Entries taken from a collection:

------------------------

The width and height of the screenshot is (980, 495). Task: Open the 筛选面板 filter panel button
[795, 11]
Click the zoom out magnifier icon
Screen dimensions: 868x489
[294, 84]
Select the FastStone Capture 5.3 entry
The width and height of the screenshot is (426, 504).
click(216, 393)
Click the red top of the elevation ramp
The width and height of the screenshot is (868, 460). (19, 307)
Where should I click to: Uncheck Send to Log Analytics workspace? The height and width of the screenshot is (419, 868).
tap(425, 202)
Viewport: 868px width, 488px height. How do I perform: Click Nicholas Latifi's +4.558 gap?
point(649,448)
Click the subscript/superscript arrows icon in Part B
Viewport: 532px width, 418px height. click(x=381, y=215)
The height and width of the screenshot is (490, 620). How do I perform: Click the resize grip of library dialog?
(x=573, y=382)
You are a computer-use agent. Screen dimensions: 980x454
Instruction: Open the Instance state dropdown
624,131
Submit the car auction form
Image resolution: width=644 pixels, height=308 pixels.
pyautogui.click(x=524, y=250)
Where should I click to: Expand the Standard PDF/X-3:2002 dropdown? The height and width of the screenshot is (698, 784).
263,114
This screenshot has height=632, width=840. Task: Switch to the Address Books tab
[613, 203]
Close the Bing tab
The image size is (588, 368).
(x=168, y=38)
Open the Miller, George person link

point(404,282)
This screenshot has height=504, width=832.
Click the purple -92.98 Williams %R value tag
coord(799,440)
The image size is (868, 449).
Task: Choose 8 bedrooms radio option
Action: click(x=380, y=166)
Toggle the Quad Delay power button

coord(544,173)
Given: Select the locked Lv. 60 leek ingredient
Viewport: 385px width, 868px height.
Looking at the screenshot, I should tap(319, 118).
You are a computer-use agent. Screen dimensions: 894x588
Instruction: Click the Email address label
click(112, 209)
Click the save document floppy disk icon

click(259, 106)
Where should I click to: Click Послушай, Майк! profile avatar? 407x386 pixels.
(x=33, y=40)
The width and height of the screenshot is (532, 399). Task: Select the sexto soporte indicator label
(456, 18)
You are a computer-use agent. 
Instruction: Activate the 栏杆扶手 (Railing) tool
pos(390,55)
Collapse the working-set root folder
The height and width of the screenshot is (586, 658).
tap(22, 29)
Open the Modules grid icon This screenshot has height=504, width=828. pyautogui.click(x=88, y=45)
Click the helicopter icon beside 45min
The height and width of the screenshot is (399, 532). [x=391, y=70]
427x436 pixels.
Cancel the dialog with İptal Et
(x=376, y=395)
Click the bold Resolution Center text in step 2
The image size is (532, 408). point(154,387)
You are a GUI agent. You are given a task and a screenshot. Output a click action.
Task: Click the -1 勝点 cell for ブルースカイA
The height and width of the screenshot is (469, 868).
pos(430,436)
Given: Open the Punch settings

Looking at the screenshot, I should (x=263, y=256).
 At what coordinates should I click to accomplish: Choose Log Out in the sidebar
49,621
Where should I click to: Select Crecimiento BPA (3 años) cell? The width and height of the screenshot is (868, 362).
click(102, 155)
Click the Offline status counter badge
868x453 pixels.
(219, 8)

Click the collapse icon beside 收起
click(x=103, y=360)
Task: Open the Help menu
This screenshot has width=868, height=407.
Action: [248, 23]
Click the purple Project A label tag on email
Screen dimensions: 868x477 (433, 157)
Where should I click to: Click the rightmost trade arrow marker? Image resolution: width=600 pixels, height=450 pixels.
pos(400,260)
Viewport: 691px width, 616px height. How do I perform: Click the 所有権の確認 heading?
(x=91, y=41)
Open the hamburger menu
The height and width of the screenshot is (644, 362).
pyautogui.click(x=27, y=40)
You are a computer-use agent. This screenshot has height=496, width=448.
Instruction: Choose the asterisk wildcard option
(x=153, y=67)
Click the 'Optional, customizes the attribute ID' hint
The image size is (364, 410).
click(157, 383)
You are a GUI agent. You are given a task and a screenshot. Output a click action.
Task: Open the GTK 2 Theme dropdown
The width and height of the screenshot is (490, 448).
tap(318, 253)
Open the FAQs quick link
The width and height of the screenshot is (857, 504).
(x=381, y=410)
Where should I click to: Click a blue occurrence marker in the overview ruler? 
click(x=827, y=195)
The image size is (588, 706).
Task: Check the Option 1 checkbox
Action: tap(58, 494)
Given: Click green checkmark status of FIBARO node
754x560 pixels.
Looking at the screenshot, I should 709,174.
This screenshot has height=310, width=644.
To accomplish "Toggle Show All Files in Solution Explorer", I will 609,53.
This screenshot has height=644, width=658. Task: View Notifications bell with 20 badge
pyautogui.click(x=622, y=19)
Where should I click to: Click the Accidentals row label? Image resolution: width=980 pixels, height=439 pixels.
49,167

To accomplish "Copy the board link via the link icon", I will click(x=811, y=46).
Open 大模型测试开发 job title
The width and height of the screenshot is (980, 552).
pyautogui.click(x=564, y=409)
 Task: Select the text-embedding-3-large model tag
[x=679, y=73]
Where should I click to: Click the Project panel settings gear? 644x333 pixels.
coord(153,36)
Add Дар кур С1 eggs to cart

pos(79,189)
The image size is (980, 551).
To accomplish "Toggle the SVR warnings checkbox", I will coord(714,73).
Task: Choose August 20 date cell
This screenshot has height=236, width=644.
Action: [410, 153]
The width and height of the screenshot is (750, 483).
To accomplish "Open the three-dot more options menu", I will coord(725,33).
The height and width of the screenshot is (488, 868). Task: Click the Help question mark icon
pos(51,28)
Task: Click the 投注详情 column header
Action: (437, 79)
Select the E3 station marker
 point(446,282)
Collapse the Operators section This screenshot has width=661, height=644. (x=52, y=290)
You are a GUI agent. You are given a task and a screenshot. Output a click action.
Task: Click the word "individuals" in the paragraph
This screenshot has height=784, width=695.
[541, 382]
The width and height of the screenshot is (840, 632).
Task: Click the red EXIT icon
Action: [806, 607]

------------------------

__DIRECTIONS__: The answer must be every line from the records above that contains the word "agent", copied out.

__ANSWER TO THE PROBLEM__:
You are a computer-use agent. Screen dimensions: 980x454
You are a computer-use agent. Screen dimensions: 894x588
You are a computer-use agent. 
You are a GUI agent. You are given a task and a screenshot. Output a click action.
You are a computer-use agent. This screenshot has height=496, width=448.
You are a GUI agent. You are given a task and a screenshot. Output a click action.
You are a GUI agent. You are given a task and a screenshot. Output a click action.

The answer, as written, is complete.